PI3K/AKT signaling mediate collagen type 1-induced osteogenic differentiation of dental pulp stem cells via focal adhesion mechanism.

Abstract

Background: Dental pulp stem cells (DPSCs) are widely available sources of stem cells that have been extensively studied for its capacity to differentiate into osteoblasts and endothelial cells and to support bone repair and regeneration. Collagen type 1 (Col-1) is a well-known extracellular matrix component, which plays a vital role in regulating the signaling pathway for osteoinduction of bone progenitor cells. However, the exact mechanism of Col-1 activation during stem cell osteogenesis remains unclear.

Objectives: This study aims to identify the key signalling pathway and proteins interaction associated with Col-1-induced osteogenesis of DPSCs.
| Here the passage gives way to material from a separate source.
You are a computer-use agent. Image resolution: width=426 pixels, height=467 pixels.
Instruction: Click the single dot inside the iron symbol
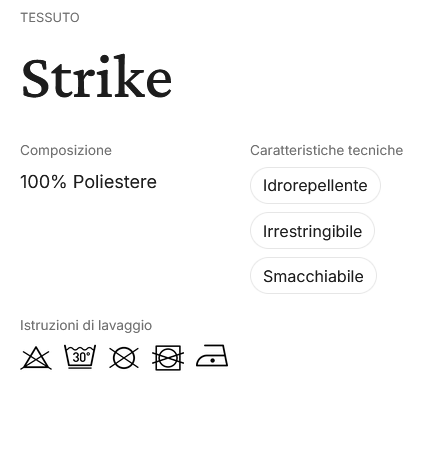pos(212,360)
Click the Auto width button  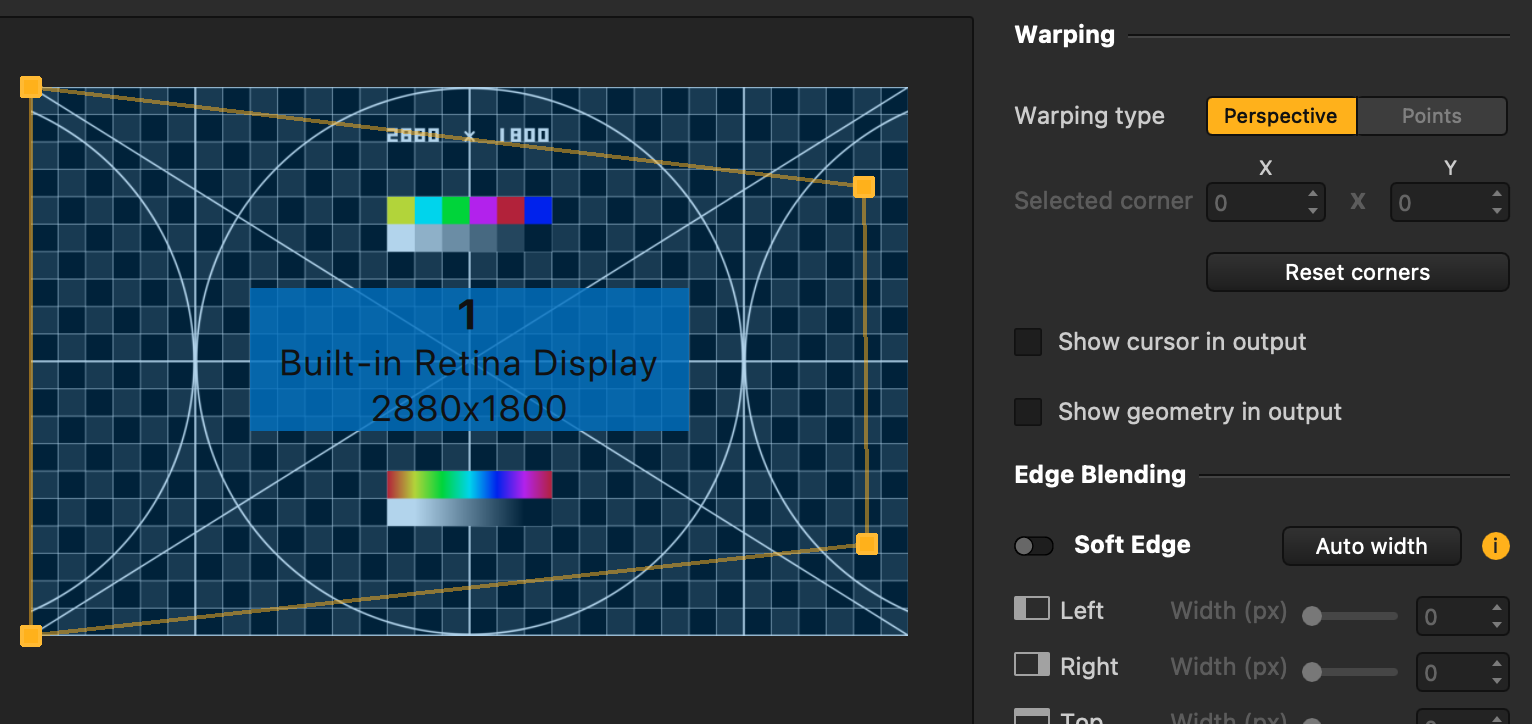tap(1371, 546)
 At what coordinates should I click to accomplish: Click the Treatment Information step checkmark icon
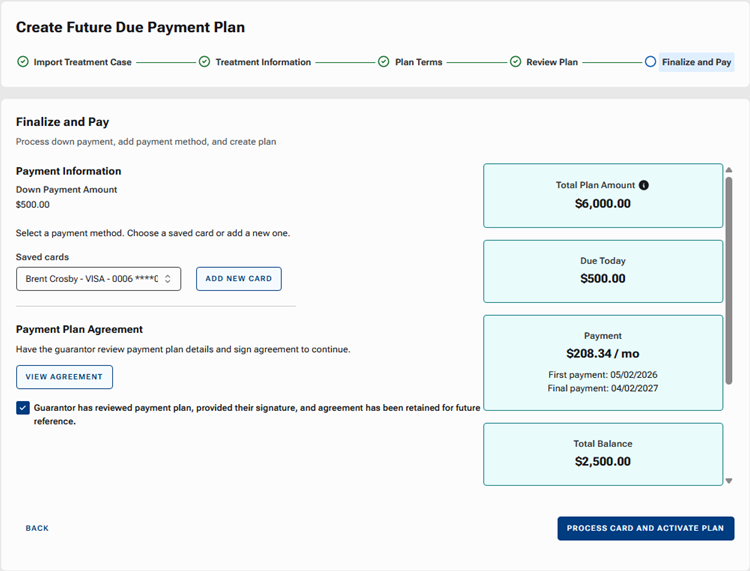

Methodology: The localization of OCN protein was assessed by immunocytochemistry analysis, followed by Western blot analysis on OCN, AKT, p- AKT, Smad2/3, p-Smad2/3, ERK1/2, and p-ERK1/2 pathways. Protein profiling was performed using gel-free digestion and LC-MS/MS, followed by protein-protein interaction analysis using STRING online tools to assist in determination of link between various pathways.

Results: The data indicated that the PI3K/AKT pathway is the key signaling pathway involved in Col-1-induced DPSC, showing a significant impact and potential crosstalk with TGF-b/Smad and MAPK/ERK mainly via focal adhesion protein complexes.

Conclusion: The evidence suggests that PI3K/AKT signaling pathway is more dominant than the TGF-β/Smad and MAPK/ERK pathways, acting via stimulation of the focal adhesion protein complex. Together, these findings may provide deeper insight into cellular biology of differentiated cells for potential manipulation in bone tissue repair and regeneration.